Full Disk Encryption (FDE) recovery keys

Landscape Server provides a centralized way to request, store, and manage recovery keys for managed instances. This document describes how Landscape Server requests Landscape Client to generate a recovery key via the snapd API.

FDE recovery keys can be generated for target instances that meet the following requirements:

  • TPM-backed Full Disk Encryption must be enabled.

  • snapd version 2.74 or higher.

  • Landscape Client version 26.04 or higher with the FDERecoveryKeyManager plugin enabled.

Overview

The recovery key generation process is handled via Landscape activities. See Activities for details on how activities are delivered to clients.

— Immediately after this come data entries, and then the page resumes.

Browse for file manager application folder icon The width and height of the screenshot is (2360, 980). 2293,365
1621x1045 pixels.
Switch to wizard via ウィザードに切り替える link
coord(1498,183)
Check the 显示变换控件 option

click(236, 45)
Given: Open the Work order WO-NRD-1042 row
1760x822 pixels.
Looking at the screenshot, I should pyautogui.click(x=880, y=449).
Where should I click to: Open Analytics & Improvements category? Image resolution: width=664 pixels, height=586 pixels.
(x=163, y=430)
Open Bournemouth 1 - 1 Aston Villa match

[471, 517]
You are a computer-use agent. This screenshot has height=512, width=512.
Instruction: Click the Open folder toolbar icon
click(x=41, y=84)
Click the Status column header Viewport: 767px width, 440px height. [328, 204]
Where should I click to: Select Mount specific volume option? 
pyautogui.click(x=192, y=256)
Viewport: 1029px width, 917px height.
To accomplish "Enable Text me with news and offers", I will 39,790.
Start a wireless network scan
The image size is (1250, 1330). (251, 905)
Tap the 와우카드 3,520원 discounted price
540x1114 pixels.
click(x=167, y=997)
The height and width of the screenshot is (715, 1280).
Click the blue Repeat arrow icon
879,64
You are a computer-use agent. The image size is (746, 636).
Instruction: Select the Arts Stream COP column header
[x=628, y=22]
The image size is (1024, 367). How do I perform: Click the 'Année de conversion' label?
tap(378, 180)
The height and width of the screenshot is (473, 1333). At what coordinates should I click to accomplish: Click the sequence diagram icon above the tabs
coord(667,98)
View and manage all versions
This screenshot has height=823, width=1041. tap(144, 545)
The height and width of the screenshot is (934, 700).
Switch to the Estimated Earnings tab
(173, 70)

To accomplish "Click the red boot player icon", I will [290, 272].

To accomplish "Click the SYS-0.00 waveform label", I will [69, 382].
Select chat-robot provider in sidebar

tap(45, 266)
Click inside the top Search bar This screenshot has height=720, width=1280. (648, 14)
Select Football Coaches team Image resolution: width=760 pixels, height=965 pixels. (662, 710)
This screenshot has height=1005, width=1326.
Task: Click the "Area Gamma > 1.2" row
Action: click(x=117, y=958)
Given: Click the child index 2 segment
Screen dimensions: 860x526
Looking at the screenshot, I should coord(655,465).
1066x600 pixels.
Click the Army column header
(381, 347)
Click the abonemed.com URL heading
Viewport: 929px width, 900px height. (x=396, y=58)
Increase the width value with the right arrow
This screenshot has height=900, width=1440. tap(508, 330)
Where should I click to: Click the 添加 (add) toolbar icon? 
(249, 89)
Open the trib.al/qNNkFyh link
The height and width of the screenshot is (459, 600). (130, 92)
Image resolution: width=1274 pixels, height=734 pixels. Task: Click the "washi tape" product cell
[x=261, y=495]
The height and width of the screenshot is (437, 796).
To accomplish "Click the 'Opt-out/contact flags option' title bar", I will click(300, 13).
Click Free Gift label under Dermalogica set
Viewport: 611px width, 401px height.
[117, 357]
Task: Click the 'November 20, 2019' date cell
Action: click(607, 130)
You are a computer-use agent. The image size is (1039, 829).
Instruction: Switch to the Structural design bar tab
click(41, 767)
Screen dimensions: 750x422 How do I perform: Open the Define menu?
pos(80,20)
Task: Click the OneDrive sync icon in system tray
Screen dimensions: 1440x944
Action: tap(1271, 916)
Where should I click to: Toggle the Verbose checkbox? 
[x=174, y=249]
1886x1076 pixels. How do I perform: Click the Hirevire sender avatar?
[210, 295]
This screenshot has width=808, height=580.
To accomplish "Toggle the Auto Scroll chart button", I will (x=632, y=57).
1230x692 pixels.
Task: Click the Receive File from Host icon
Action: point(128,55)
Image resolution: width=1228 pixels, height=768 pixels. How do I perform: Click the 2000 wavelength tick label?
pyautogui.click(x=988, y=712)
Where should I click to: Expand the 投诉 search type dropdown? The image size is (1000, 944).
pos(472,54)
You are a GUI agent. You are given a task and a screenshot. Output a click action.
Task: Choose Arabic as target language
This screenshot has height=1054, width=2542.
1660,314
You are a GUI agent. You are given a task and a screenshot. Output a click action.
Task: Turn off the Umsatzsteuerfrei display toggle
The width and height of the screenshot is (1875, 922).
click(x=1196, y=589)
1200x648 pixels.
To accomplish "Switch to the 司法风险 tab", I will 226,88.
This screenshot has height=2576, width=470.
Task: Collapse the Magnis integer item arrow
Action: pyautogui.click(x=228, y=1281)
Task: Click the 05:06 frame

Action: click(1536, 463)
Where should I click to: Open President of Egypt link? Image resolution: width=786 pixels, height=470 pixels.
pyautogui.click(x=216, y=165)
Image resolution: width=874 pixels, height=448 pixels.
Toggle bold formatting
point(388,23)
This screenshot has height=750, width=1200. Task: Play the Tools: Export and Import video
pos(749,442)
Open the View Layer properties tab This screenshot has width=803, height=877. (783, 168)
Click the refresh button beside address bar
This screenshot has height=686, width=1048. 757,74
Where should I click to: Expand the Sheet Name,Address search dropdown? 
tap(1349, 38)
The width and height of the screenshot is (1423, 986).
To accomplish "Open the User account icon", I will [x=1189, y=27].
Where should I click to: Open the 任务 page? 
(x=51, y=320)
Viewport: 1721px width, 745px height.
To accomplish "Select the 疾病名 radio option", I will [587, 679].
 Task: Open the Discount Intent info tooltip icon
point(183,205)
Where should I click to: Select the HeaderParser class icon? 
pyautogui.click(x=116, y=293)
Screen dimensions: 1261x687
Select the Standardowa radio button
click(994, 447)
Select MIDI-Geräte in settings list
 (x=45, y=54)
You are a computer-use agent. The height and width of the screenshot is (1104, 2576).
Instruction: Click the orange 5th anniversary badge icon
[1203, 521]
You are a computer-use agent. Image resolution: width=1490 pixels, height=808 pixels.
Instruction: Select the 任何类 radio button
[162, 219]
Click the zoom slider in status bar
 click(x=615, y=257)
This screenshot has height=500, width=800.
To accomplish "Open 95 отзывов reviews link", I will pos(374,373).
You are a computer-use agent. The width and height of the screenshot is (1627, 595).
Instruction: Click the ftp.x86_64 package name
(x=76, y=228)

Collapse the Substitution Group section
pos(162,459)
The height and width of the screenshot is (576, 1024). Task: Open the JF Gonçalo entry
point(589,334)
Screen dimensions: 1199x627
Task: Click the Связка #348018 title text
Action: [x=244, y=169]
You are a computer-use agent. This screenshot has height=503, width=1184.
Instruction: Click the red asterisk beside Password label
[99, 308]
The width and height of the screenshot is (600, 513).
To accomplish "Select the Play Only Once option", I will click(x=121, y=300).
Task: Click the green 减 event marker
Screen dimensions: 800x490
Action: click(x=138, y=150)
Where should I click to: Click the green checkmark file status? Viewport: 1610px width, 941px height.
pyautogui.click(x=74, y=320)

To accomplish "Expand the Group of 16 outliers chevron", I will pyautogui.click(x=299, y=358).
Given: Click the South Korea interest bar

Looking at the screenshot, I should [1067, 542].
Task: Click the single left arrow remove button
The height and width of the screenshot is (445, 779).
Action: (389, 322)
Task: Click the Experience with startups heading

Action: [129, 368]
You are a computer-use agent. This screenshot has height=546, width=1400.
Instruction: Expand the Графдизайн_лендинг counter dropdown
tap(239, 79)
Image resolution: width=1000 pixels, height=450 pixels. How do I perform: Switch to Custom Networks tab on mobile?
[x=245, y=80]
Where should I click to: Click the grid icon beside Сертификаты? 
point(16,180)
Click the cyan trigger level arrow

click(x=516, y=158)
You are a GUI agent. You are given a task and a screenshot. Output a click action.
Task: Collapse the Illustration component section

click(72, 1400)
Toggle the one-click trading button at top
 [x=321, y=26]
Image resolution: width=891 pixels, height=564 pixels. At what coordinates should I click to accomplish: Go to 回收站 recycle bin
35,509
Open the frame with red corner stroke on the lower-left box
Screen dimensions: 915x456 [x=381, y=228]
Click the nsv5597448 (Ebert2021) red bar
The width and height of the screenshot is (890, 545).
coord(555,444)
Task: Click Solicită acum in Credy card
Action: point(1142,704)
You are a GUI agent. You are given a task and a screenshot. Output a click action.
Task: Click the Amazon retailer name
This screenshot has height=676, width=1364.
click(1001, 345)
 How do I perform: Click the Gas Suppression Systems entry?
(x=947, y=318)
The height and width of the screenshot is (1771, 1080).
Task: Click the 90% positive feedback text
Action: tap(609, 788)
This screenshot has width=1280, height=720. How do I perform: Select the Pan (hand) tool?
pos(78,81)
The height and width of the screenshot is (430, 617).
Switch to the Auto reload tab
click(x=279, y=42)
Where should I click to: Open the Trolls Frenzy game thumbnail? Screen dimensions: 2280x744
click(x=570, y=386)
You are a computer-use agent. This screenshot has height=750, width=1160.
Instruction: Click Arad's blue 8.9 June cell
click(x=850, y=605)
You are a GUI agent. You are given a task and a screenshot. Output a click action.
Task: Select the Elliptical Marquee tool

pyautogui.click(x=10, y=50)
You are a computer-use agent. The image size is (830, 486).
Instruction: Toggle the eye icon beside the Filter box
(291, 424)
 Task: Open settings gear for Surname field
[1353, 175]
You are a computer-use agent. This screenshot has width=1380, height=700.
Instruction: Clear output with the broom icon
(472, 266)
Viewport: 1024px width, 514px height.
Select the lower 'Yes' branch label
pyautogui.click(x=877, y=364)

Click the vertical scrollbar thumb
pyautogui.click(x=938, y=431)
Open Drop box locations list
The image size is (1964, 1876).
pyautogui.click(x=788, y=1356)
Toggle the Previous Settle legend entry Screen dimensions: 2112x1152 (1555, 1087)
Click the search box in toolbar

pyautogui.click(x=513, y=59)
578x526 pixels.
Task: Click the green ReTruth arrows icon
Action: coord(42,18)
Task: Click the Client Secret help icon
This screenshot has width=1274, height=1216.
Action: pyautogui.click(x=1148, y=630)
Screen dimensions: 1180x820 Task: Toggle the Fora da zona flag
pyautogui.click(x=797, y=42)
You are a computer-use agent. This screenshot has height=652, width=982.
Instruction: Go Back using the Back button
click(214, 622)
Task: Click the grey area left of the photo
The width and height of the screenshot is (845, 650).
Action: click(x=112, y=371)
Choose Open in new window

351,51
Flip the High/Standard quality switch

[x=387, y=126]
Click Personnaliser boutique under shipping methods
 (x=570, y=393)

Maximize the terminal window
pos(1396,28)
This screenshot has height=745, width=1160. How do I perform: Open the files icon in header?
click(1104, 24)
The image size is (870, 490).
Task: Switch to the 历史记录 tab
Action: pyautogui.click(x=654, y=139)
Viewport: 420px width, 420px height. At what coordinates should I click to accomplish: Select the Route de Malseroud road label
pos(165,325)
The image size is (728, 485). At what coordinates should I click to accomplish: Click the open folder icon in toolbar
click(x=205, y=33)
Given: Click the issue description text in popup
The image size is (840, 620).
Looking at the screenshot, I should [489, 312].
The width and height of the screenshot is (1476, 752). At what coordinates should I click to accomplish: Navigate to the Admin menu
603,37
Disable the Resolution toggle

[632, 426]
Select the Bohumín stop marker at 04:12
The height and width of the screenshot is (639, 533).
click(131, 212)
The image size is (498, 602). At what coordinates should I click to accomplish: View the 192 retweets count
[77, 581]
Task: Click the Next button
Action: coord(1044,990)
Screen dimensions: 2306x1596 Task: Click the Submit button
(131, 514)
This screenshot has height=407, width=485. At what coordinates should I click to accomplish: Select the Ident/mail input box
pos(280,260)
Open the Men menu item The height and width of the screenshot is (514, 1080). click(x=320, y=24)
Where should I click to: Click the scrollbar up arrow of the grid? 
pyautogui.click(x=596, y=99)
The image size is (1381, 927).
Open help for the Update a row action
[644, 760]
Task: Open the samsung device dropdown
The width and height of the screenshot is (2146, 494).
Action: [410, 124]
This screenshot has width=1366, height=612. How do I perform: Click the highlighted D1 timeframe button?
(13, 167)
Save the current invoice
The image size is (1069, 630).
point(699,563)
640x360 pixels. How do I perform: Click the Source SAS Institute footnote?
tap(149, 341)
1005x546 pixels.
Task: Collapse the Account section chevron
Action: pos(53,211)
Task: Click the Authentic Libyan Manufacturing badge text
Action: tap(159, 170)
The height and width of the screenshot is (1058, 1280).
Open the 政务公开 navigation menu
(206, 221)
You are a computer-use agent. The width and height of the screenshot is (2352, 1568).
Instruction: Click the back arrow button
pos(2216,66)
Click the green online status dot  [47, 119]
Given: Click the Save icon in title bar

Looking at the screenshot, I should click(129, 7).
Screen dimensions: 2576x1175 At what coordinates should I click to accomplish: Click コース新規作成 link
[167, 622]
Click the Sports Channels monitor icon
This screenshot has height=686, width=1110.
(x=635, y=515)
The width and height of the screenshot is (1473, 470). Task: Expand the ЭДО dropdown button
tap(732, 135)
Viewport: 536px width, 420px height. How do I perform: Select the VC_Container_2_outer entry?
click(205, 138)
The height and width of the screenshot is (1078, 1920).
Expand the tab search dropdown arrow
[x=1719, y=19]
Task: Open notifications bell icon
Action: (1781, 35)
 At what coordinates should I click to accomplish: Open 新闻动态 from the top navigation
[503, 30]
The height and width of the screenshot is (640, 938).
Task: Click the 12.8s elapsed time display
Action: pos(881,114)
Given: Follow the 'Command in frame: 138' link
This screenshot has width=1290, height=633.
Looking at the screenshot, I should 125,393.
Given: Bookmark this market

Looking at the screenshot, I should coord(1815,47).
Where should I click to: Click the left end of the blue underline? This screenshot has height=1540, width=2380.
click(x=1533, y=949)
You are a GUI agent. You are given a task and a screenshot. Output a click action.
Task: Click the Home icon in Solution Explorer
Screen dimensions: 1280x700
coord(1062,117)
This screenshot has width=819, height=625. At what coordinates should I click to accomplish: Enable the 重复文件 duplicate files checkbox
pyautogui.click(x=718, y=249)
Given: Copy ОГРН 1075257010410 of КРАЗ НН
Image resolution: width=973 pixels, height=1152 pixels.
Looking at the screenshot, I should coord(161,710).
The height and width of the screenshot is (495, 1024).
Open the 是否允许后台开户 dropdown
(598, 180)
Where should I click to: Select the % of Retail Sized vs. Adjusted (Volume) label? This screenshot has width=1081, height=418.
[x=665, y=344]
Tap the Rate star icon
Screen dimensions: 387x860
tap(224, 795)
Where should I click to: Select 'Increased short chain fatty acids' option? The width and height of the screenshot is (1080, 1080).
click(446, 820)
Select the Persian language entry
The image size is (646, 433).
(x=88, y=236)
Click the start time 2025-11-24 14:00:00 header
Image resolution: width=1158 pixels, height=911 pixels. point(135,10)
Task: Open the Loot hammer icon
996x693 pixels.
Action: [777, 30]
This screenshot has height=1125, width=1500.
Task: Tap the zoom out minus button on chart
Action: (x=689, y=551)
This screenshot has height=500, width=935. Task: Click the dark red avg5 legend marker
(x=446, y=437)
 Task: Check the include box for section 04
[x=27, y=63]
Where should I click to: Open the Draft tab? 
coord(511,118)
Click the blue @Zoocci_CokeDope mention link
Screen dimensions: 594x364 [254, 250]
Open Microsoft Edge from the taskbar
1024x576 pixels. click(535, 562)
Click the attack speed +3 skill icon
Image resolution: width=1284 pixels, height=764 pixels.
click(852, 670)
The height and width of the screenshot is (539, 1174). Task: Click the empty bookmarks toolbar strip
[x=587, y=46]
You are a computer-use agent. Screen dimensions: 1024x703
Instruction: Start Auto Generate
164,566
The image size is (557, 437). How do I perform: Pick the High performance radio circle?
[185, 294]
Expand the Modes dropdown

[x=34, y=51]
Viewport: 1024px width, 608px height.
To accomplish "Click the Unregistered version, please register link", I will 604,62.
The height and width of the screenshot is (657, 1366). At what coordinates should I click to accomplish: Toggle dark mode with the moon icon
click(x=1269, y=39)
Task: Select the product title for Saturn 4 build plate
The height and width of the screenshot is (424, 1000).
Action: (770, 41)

Key request (Landscape Server -> Landscape Client)

When an administrator requests a new or replacement recovery key for an instance, Landscape Server creates a GenerateFDERecoveryKeyRequest activity. Landscape Server sends a fde-recovery-key message to Landscape Client in the following form:

{
  "type": "fde-recovery-key",
  "operation-id": "<ACTIVITY_ID>",
  "action": "generate",
}

Field descriptions:

  • operation-id: Unique identifier of the activity.

  • action: The operation to perform. Currently generate is the only supported value.

Landscape Client execution

Once Landscape Client receives the fde-recovery-key message, it executes the following steps via snapd API calls:

  1. Check to see if a landscape-recovery-key keyslot exists.

    • If found, Landscape Client prepares to replace the existing keyslot.

    • If not found, Landscape Client prepares to add a new keyslot.

  2. Generate the recovery key.

  3. Add or replace the landscape-recovery-key keyslot using the new recovery key.

  4. Store the recovery key temporarily in memory to be included in the response message back to Landscape Server.

Note

The recovery key is not saved to disk during this process. If Landscape Client exits before reporting to Server, the recovery key will be lost and the administrator should request a new key.

Key reporting (Landscape Client -> Landscape Server)

Once the execution is complete, Landscape Client sends a fde-recovery-key message to Landscape Server in the following form:

{
  "operation-id": "<ACTIVITY_ID>",
  "recovery-key": "<RECOVERY_KEY>",
  "result-text": "<OUTPUT>",
  "successful": true,
}

Field descriptions:

  • operation-id: Unique identifier of the activity.

  • recovery-key: Recovery key which can be used to unlock the encrypted disk. Can be omitted if the recovery key generation failed.

  • result-text: If the activity failed, this will have the error message. Otherwise, it will be “Generated new FDE recovery key.”

  • successful: If True, the recovery key generation was successful. Landscape Client uses this to determine if the recovery key in-memory is accurate.

Landscape Server storage

Once Landscape Server receives the recovery key, it adds the recovery key to the Landscape Server Secrets Storage.

If the computer related to a recovery key is removed from Landscape, the recovery key is also removed from the Secrets Storage.